**Task goal:** In the records below, find the line with "This screenshot has height=923, width=1641."; retype that line and all the following lines through the end, exactly, and add nothing.

[Opening Records for this exercise section]

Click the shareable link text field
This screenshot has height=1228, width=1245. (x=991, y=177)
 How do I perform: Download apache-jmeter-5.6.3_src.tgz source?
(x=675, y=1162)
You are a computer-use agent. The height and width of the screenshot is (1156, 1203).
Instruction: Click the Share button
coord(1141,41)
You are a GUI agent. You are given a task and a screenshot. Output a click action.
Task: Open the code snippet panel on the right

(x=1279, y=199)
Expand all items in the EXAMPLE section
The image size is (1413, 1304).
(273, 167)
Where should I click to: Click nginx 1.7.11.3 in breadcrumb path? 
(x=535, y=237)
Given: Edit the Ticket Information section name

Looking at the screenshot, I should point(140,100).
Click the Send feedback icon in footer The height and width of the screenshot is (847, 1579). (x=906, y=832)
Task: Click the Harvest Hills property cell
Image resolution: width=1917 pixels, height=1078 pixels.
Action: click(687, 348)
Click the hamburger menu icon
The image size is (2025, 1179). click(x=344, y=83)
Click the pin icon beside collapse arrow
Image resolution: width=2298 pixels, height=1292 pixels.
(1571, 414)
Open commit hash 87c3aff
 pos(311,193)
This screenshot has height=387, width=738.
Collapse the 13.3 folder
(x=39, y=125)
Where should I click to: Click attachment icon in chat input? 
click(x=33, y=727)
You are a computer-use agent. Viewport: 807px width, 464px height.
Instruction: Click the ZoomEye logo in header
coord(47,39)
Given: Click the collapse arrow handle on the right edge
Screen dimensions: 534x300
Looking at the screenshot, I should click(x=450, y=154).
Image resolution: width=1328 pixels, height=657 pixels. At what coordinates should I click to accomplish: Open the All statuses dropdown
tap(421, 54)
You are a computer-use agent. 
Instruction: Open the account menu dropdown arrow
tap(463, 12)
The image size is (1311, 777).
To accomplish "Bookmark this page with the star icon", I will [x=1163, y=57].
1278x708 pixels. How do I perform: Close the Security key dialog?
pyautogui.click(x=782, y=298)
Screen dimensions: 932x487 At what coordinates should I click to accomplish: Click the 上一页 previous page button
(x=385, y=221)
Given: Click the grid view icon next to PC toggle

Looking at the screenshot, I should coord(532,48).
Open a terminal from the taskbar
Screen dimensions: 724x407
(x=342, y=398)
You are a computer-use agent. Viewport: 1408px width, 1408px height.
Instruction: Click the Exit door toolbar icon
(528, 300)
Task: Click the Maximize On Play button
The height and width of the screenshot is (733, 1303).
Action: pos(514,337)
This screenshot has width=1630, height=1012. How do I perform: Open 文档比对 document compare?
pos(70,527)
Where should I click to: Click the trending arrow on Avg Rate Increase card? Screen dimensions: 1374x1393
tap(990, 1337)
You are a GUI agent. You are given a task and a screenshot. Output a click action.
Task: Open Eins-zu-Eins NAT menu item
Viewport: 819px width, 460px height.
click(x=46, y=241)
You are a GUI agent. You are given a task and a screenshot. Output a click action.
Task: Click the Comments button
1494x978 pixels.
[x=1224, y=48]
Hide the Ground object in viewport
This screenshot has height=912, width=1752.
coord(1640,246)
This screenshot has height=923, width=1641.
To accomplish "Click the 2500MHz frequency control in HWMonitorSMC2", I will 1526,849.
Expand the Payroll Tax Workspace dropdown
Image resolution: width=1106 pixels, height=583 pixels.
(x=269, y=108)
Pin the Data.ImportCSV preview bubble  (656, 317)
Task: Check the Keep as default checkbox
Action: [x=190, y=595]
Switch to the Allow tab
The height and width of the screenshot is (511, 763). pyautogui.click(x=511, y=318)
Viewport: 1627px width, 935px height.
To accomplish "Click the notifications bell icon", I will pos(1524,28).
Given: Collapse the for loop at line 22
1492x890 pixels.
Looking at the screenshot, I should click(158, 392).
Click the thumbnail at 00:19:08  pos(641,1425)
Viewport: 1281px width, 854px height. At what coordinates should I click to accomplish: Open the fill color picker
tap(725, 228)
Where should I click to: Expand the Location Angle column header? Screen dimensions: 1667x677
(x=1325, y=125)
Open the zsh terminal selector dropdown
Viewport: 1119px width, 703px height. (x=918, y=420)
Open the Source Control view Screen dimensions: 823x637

[Closing Records for this exercise section]

**Completed task:**
This screenshot has height=923, width=1641.
To accomplish "Click the 2500MHz frequency control in HWMonitorSMC2", I will 1526,849.
Expand the Payroll Tax Workspace dropdown
Image resolution: width=1106 pixels, height=583 pixels.
(x=269, y=108)
Pin the Data.ImportCSV preview bubble  (656, 317)
Task: Check the Keep as default checkbox
Action: [x=190, y=595]
Switch to the Allow tab
The height and width of the screenshot is (511, 763). pyautogui.click(x=511, y=318)
Viewport: 1627px width, 935px height.
To accomplish "Click the notifications bell icon", I will pos(1524,28).
Given: Collapse the for loop at line 22
1492x890 pixels.
Looking at the screenshot, I should click(158, 392).
Click the thumbnail at 00:19:08  pos(641,1425)
Viewport: 1281px width, 854px height. At what coordinates should I click to accomplish: Open the fill color picker
tap(725, 228)
Where should I click to: Expand the Location Angle column header? Screen dimensions: 1667x677
(x=1325, y=125)
Open the zsh terminal selector dropdown
Viewport: 1119px width, 703px height. (x=918, y=420)
Open the Source Control view Screen dimensions: 823x637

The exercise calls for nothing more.